Can't do Segmentation: CUDA error: device-side assert triggered


(xnet) #1

Could anyone help with troubleshooting the " CUDA error: device-side assert triggered" error?

I’ve figured it’s due to some -1 value in my data, but I don’t know where. I suspect it’s the masks I’ve created, since the camvid datasets work well.

Basically, I manually create masks in numpy and save them as such:
img = Image.fromarray((mask * 255).astype('uint8'), mode='L')
img.save(savefile, bit=1)
where mask is the numpy array

Then, I use this PNG as my segmentation masks. There’s only 2 classes and so only 0 and 1s, and I manually pass in the codes as
codes = np.asarray(['void','seam'])

There’s also some output error on the command line, but I’m not sure how to troubleshoot this:

/opt/conda/conda-bld/pytorch_1549287501208/work/aten/src/THCUNN/ClassNLLCriterion.cu:105: void cunn_ClassNLLCriterion_updateOutput_kernel(Dtype *, Dtype *, Dtype *, long *, Dtype *, int, int, int, int, long) [with Dtype = float, Acctype = float]: block: [0,0,0], thread: [15,0,0] Assertion t >= 0 && t < n_classes failed.

I should also add that the masks looks fine when I visualize them with data.show_batch()


(Imanol Pinto) #2

I have the same issue, also using PNG files as masks


(Sunhwan Jo) #3

I think there should not be any gap between your masked integer values. Because you are multiplying 255, you will end up having values 0 and 255 (if your input mask array is 0 and 1 only). Check with np.unique(img.getdata()) and made sure it returns [0, 1].


(Renato Hermoza) #4

When defining the DataBunch, have you specified the classes?


(Imanol Pinto) #5

I have found the solution. The problem is that my masks have the following values: [0, 255], and this is not supported by default by fast.ai. The problem is that the fast.ai function open_mask works with small mask pixel values like 0,1,2,3 by default. This function is called by the SegmentationLabelList class. To work with 255 values we should call the function open_mask with div=True: open_mask(fn, div=True). It divides the mask pixel values by 255.
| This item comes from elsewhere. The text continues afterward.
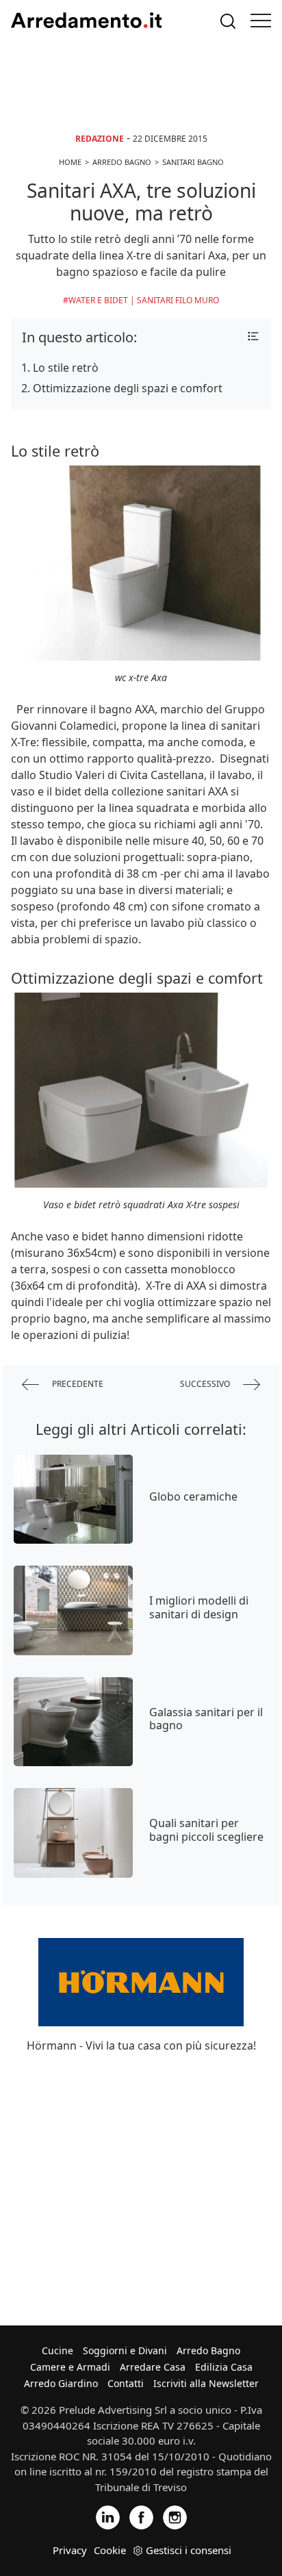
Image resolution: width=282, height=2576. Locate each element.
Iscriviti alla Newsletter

In order to change the default behaviour of open_mask, I did the following:

class SegLabelListCustom(SegmentationLabelList):
    def open(self, fn): return open_mask(fn, div=True)

class SegItemListCustom(SegmentationItemList):
    _label_cls = SegLabelListCustom

codes = ['0','1']
src = (SegItemListCustom.from_folder(path_img)
       .random_split_by_pct(valid_pct=0.2, seed=33)
       .label_from_func(get_y_fn, classes=codes))

data = (src.transform(get_transforms(), size=size, tfm_y=True)
        .databunch(bs=bs)
        .normalize(imagenet_stats))

Hope this helps. Thank you for your replies!


RuntimeError: CUDA error: device-side assert triggered when using unet_learner
#6

Hi, I used your codes, the error gone, but now by viewing data.show_batch, I found there is no mask. And if try" lr_find(learn);learn.recorder.plot()" after the learner created, the loss is 0, which confirm that the mask is gone…
How to fix that? Thanks


#7

I used “get_y_fn = lambda x: pathmask_train/f’{x.stem}_json.png’” before modification


(hasif) #8

Thanks @imanol, it works!


(Danielh Carranza) #9

I have the same issue, Did you solve it?